A torn wedding veil sounds like the ultimate in bad luck. But the truth is that, according to legend, a torn wedding veil is a sign of good luck. This is especially true if the veil is torn at the altar. But the bride who just can’t stand the idea of a rip in her veil-good luck or not-should consider carefully exactly what type of veil to wear.
Avoid the risk of snagging the veil by wearing a small headpiece with a blusher that fits closer to the face. For example a headband that has been accented with a center flower and is crowned by a rhinestone and feathers looks lovely with a Russian tulle blusher that covers the face. It gives a sophisticated and feminine look to almost any wedding gown, and because the tulle covers a small area, it is safe from snagging on dress beading, pear buttons or a zipper tab.
But some brides want a longer veil and when the groom lifts her blusher back from her face, the move should be effortless and romantic. Having the edge of the veil snag on the beading or rhinestones-or even the lace-of the gown’s bodice can result in a comedic situation at best. Keeping the whole ensemble simple may be the perfect remedy for this situation. A simple gown with a strapless bodice could be paired with a one-tier U-shaped tulle blusher that showers down around the bride’s shoulders. With nothing to catch on, this veil can be lifted back with loving ease to reveal the bride’s face for that first kiss of married life.
Not knowing how she will wear her hair on the wedding day could result in the bride selecting the wrong veil when the wedding gown is ordered. To avoid this problem, the bride should have at least some idea of how she wants to wear her hair and what type of veil will best compliment that hairstyle. Veils can be worn at the top of the head or at the nape of the neck.

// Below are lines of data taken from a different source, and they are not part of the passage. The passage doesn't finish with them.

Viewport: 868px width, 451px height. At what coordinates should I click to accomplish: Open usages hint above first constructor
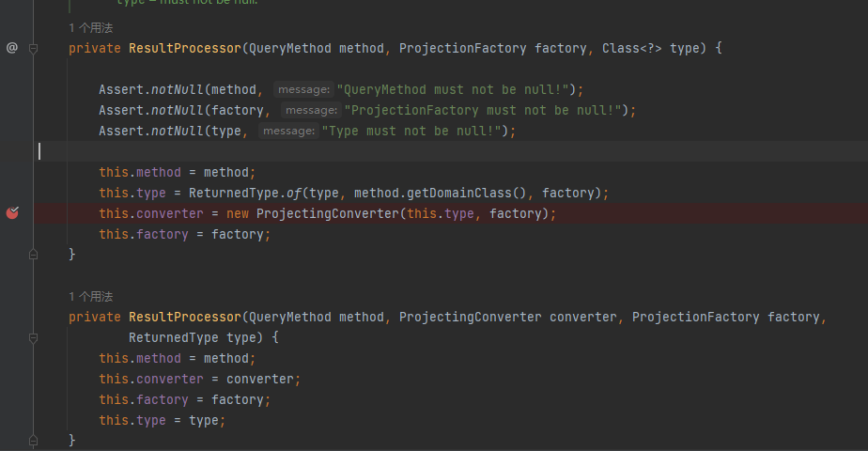coord(90,28)
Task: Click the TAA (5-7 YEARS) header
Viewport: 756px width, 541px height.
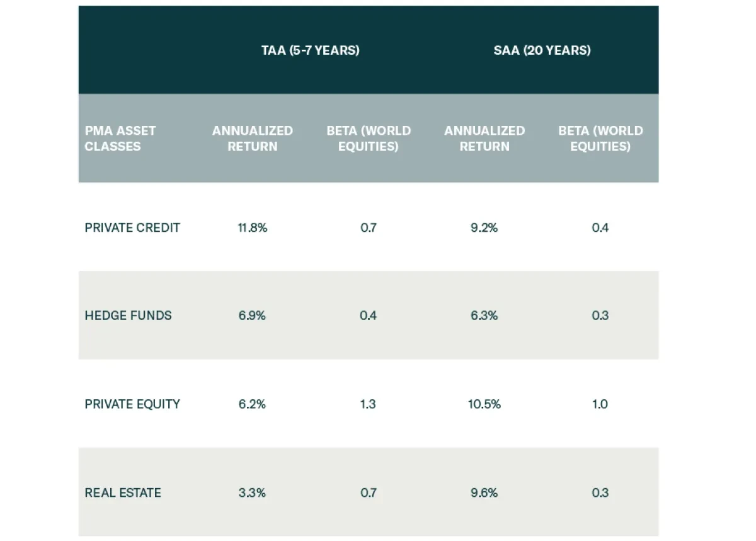Action: point(310,50)
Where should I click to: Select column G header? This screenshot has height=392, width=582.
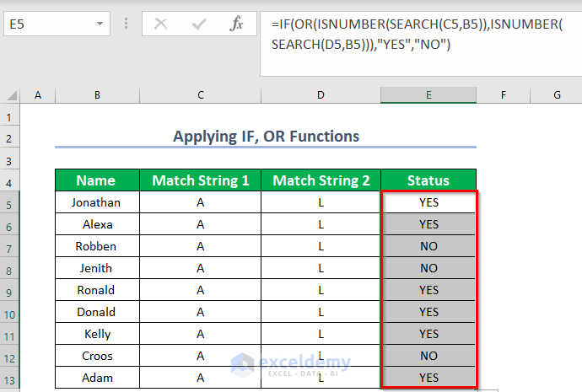pos(558,96)
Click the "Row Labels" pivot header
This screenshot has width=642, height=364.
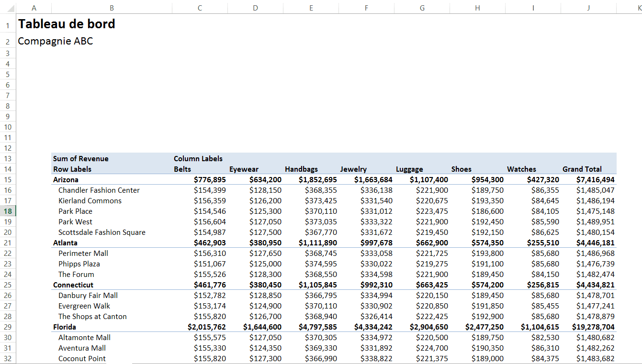pos(72,169)
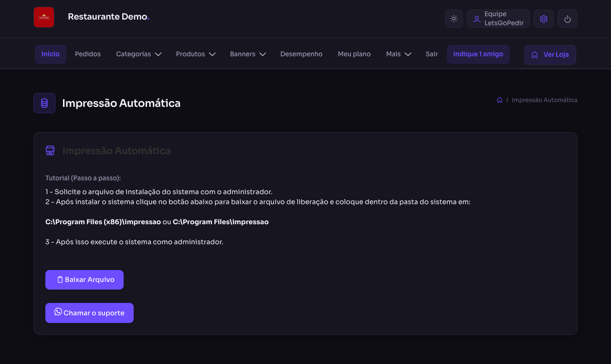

Hair coiled at the back of the neck looks even more beautiful when shadowed by a long one-tier veil that flows over the coiled tresses to cascade down the bride’s back. Chapel length with a pencil edge, this dramatic veil comes in white or ivory.
On the other hand, an upswept hairstyle that reveals the line of the lady’s neck should be crowned with a veil that doesn’t shield all that loveliness from view. Clustered at the crown of the head, a short pencil edge veil that curves outward and down around the shoulders frames the bride’s face like a beautiful cloud. Small clusters of pearls and rhinestones add to the effect of angelic beauty.

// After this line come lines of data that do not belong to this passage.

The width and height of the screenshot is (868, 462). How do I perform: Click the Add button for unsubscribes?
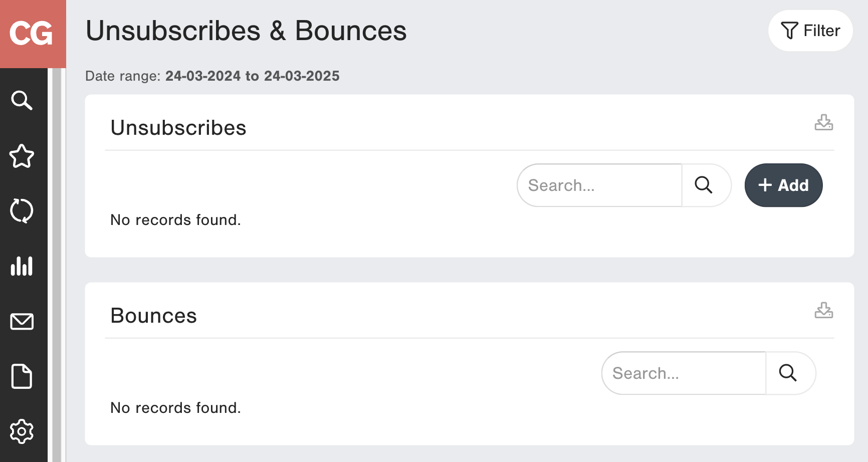pyautogui.click(x=783, y=185)
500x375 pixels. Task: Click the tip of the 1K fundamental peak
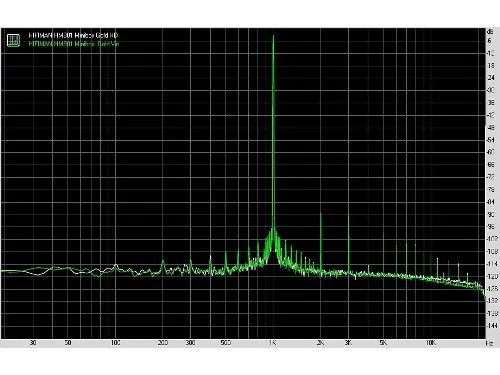pyautogui.click(x=273, y=36)
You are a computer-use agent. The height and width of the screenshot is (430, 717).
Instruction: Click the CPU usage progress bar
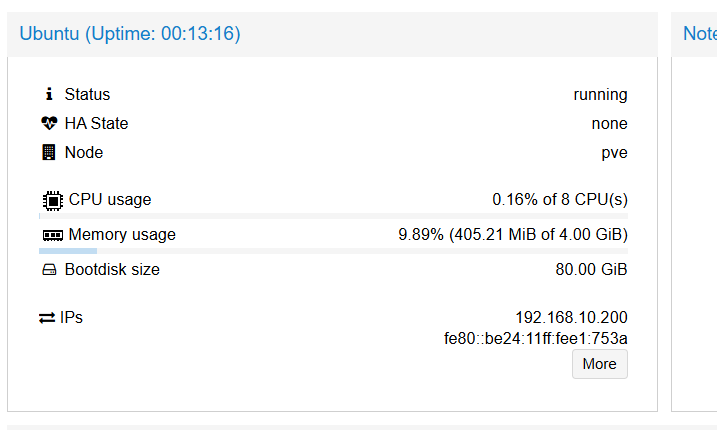(333, 216)
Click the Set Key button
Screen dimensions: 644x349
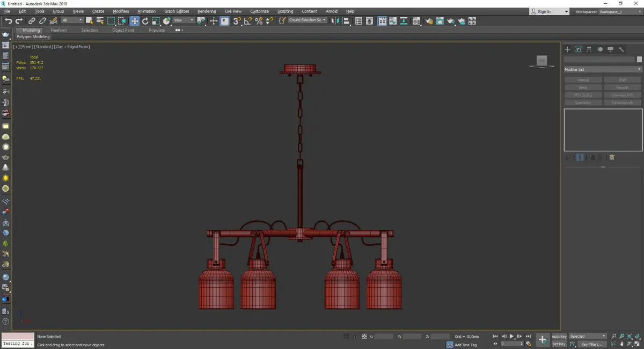coord(559,344)
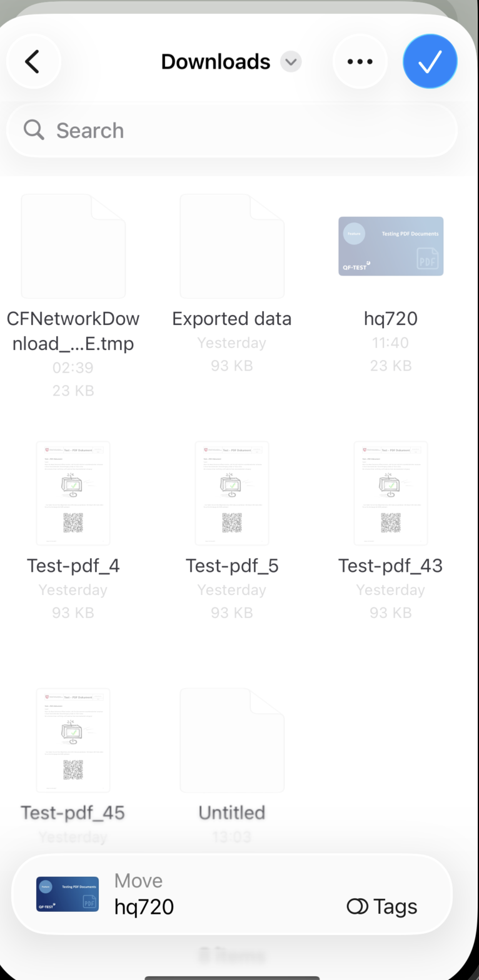Select the Untitled file icon

[x=232, y=740]
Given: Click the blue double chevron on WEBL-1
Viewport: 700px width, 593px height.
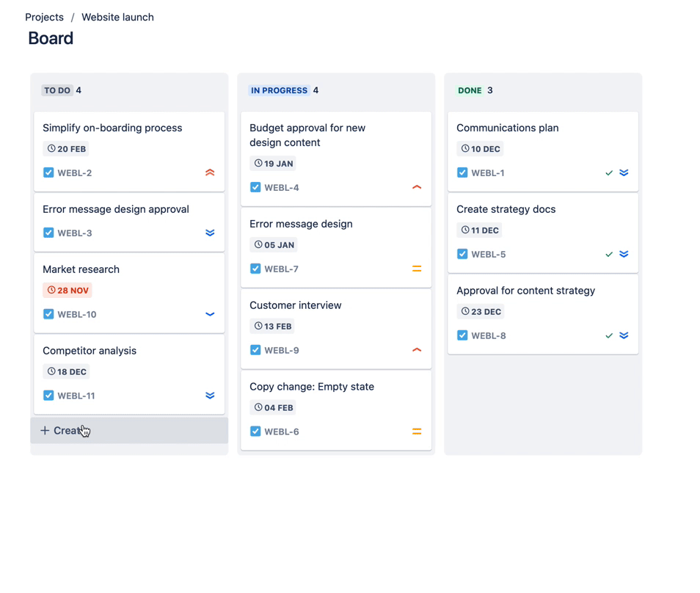Looking at the screenshot, I should pos(624,172).
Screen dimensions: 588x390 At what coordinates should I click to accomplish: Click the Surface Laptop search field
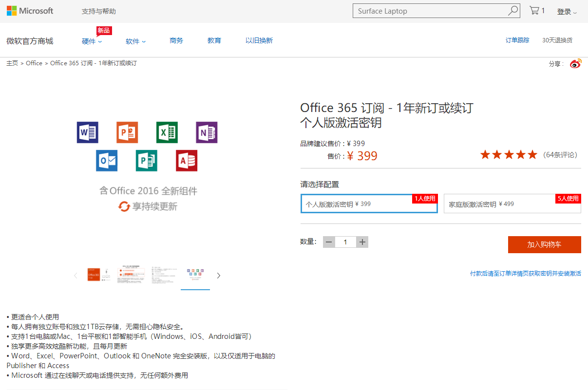(430, 11)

Beading has a way sometimes of coming loose. Discovering on the morning of the wedding that the pearls on the veil’s headband have sprung loose can be a bad omen. To prepare for this, the bride should make sure she chooses a quality veil from a reputable provider. Well-made wedding veils are worth the hunt and the value will show from the first moment. There is little more beautiful than a fingertip length veil in white, edged with Alencon Lace, and secured to the head with a pearl band. The sturdiness beneath the beauty will make for easy arranging upon the bride’s head and security during her walk down the aisle.

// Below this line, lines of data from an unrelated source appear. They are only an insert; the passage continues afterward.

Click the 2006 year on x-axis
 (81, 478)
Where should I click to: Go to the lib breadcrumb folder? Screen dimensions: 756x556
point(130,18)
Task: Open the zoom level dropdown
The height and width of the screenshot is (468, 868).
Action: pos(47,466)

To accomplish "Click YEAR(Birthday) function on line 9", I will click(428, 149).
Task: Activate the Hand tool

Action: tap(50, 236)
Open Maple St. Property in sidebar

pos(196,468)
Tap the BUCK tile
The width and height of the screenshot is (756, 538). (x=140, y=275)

The epitome of wedding veils may just be a cathedral length creation that pools upon the floor. Almost as long as the train of the wedding gown, this veil can top a vision of loveliness-or cause a disaster when the bride’s heal catches in it and she goes tumbling down the aisle. That is why attendants are such a necessary part of a formal wedding. The veil-perhaps a cathedral length of three tiers with pencil edging and scattered rhinestones-should be arranged behind the bride along with the train of the gown. If arranged correctly, the train and the veil will trail along behind a poised and confident bride as she strolls forward to join her groom at the altar. The lending of a subtle hand or two immediately after the ceremony will ensure that the return trip as man and wife will go without incident as well.
A wedding can be as complex as any Broadway stage production, with cues and costuming and supporting cast that require advance preparation and up-to-the-minute corrections. The wedding veil is a vital part of the entire production…not just an accessory.